Falta media hora para las 4 de la tarde, hora en la que tengo una reunión. Tengo pensado, prepararme un café minutos antes y acompañarlo con algo. Tengo lo primero, pero carezco de lo segundo.
“Debería comprarse una dona de chocolate”, me dice mi yo.
“Pero es que me tocaría salir y que pereza, ¿no cree? Además, está lloviendo, respondo al instante.
“No busque excusas que ya a dejo de llover. Ahí verá, ya sabe que si no lo hace luego se va a arrepentir”
Que pereza tener la razón. Salgo a regañadientes a enfrentarme al frío, y del agua ya no debo preocuparme tanto, solo procurar no pisar ningún charco o alguna de esas baldosas acuáticas desencajadas que parecen almacenar litros del líquido.

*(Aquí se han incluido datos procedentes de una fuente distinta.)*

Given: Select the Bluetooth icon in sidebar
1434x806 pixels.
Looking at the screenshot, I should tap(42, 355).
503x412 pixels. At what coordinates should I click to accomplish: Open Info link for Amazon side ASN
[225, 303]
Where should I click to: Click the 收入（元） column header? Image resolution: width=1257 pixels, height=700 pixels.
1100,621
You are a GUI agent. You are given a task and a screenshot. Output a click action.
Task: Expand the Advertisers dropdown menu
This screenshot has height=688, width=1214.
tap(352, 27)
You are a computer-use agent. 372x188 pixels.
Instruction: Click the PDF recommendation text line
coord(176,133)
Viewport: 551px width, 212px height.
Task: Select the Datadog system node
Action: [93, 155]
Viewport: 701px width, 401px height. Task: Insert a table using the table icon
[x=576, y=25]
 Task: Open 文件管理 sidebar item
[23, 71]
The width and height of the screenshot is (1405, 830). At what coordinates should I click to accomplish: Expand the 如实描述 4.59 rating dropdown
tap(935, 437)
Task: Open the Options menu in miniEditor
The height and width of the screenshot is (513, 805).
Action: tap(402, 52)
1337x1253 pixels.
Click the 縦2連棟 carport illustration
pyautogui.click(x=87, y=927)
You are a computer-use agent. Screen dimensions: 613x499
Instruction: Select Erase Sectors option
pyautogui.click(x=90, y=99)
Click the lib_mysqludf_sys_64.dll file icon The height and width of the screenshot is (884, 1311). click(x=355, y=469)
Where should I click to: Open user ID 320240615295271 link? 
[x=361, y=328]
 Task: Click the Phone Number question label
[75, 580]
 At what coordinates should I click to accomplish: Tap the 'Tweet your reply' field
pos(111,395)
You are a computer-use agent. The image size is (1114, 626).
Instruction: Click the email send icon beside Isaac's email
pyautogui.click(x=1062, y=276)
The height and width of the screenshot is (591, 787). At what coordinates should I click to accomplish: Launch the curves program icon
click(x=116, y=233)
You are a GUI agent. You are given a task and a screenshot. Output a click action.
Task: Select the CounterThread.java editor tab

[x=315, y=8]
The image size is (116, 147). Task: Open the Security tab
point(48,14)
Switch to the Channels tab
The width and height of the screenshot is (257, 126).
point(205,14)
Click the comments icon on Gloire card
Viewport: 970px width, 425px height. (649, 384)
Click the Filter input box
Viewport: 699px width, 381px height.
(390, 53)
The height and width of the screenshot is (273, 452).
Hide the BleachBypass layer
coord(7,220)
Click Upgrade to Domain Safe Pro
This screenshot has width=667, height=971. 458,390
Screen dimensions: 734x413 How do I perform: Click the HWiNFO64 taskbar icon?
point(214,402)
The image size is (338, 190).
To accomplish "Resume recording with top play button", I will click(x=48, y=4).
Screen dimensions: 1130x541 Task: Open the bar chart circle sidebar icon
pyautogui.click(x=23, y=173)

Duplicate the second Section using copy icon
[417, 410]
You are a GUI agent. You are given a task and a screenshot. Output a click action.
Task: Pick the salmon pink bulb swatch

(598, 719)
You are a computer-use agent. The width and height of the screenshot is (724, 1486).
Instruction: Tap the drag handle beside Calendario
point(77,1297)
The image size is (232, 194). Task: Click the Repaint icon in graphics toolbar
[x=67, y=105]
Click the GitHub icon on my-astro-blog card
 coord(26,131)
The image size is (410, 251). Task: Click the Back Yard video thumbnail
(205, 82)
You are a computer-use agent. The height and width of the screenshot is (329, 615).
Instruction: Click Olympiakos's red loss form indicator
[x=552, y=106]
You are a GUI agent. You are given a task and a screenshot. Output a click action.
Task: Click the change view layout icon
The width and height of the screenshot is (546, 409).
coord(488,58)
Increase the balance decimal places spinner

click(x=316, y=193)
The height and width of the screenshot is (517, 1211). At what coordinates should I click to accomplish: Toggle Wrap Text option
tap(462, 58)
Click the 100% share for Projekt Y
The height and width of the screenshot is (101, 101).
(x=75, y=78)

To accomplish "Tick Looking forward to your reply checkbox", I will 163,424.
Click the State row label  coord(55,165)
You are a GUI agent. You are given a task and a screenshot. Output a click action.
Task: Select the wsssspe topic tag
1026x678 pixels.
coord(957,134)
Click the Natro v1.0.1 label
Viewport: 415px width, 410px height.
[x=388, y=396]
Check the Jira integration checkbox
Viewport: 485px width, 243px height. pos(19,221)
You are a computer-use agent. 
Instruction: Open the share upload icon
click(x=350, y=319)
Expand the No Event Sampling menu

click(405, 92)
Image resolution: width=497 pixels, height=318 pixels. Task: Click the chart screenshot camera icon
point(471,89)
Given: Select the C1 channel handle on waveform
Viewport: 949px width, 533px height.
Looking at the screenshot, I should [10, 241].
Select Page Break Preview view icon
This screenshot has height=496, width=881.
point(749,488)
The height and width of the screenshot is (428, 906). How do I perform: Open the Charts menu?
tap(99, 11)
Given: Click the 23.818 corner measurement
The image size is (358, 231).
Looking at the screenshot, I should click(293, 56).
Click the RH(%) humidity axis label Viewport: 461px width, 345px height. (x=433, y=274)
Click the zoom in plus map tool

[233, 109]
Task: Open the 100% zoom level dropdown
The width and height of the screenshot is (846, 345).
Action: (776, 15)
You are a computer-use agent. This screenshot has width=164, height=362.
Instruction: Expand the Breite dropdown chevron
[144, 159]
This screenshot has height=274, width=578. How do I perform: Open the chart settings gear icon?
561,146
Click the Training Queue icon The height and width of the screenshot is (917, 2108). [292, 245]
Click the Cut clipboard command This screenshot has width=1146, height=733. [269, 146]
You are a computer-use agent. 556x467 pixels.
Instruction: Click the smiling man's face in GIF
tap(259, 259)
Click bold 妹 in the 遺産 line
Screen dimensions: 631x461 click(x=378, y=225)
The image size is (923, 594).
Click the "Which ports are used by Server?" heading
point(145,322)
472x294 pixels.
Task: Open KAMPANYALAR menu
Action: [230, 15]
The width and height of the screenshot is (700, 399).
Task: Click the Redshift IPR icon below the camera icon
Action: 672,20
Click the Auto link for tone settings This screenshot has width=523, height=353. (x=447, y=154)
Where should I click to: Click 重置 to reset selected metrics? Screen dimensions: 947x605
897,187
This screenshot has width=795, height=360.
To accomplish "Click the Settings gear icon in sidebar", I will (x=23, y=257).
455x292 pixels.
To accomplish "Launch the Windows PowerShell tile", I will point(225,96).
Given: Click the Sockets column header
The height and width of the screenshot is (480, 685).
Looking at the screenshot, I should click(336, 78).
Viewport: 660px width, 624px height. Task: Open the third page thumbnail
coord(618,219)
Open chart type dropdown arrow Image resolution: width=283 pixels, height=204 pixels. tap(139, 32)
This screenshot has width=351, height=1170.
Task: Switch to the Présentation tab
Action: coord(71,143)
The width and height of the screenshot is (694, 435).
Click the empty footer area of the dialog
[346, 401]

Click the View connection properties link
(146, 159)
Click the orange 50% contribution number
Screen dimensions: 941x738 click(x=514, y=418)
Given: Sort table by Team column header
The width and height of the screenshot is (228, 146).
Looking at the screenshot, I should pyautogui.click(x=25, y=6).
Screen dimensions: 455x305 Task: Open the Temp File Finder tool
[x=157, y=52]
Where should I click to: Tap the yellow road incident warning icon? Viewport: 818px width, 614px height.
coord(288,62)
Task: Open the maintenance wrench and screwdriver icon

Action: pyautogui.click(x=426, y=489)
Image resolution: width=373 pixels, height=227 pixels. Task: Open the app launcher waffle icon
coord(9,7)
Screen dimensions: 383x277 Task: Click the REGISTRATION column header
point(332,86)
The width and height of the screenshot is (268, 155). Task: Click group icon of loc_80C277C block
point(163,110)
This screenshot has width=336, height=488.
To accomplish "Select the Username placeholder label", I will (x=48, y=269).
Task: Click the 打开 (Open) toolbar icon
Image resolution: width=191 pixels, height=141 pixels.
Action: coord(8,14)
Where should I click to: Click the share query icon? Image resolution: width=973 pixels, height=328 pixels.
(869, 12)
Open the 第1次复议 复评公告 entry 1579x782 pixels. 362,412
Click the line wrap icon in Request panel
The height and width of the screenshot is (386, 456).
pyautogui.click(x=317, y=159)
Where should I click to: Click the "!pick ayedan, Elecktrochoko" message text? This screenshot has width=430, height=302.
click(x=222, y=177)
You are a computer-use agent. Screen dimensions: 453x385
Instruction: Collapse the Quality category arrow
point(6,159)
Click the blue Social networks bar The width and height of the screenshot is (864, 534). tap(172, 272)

Llego al lugar y antes de entrar pienso: “Fijo no hay de la dona que quiero. Debí haberme quedado en la casa”, pero al instante corto ese chorro de pensamientos que invocan a Murphy y miro la vitrina de las donas que está a mi derecha. Ahí está la dona de chocomaní que tanto quiero.
Hay un hombre en la caja que está a punto de pagar y la cajera le dice que son 65.000 pesos, “le va la madre si se lleva mi dona”, pienso, pero ya le habían empacado su pedido. Cuando es mi turno pago, tomo la bolsa con mi dona y me devuelvo al apartamento.
Parece que en lo que he narrado hasta el momento no ocurrió nada extraño, pero estoy seguro de que sí, que debajo de los eventos que transcurren en nuestro día a día, se agazapan grandes historias que esperan ser contadas y que nos volarían el cerebro.
Eso que llamamos realidad y que parece andar en orden, en verdad es puro caos disfrazado. Esa apariencia de tranquilidad nos hace poner la atención donde no debe ser y por eso se nos escapan conflictos que encierran buenas historias.